Training time gets slower and slower on CPU

Hi all,

I am facing an issue when training an autoencoder on CPU (I am designing a lab for students to be made on a platform with no GPU, but the problem I will describe does not happen on GPU).

After some point, the time of an epoch starts increasing a lot. I provide a minimal working example code to reproduce the issue. At the beginning, the loop “get the batch, forward, grad, and optim step” takes 0.25 seconds, and after some time, it can be 2 or 3 times higher.

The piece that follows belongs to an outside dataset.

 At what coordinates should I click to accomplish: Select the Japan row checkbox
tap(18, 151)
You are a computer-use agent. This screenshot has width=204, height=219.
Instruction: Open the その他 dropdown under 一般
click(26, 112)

This is what the graph below shows:

I tried many things including:

The issue arises on “PyTorch 1.10.2 + CUDA 11.3”, on “PyTorch 1.10.2 cpu only” and on “PyTorch with CUDA 11.1 on Google colab”.

Here is a minimal working example to reproduce the issue:

# coding=utf-8

import argparse
import time
import gc
import torch
import torch.nn as nn

class AutoEncoder(nn.Module):
    def __init__(self, h=128, e=128):
        super().__init__()
        self.encoder = nn.Sequential(
            nn.Conv2d(1, h, 5, 1, 0), nn.ReLU(),
            nn.Conv2d(h, h, 5, 1, 0), nn.ReLU(),
            nn.Conv2d(h, h, 4, 2, 0), nn.ReLU(),
            nn.Conv2d(h, h, 3, 2, 0), nn.ReLU(),
            nn.Conv2d(h, e, 5, 1, 0),
        )
        self.decoder = nn.Sequential(
            nn.ConvTranspose2d(e, h, 5, 1, 0), nn.ReLU(),
            nn.ConvTranspose2d(h, h, 3, 2, 0), nn.ReLU(),
            nn.ConvTranspose2d(h, h, 4, 2, 0), nn.ReLU(),
            nn.ConvTranspose2d(h, h, 5, 1, 0), nn.ReLU(),
            nn.ConvTranspose2d(h, 1, 5, 1, 0),
        )

    def forward(self, x):
        x = self.decoder(self.encoder(x))
        return x

model = AutoEncoder(32, 32)
print(model)
optimizer = torch.optim.Adam(model.parameters(), lr=0.002, weight_decay=1e-4)
train_images = torch.randn(16384, 1, 32, 32)
for epoch in range(40):
    for i, batch in enumerate(train_images.split(64)):
        tic = time.perf_counter()
        output = model(batch)
        loss = 0.5 * (output - batch).pow(2).sum() / batch.size(0)
        optimizer.zero_grad()
        loss.backward()
        optimizer.step()
        toc = time.perf_counter()
        gc.collect()
        del loss, output, batch

        print(f"epoch {epoch} {i} took {toc-tic:.2f} seconds")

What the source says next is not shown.